### Goal
Report how many lines in the listing contain the string "screenshot", treating uppercase and lowercase as different, and give only the number.

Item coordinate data
********

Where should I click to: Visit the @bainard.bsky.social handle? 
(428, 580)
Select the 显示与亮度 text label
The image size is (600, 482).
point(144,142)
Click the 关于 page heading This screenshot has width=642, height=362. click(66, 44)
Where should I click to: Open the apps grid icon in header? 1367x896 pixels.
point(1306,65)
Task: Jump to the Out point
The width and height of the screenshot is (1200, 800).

********

### The answer
2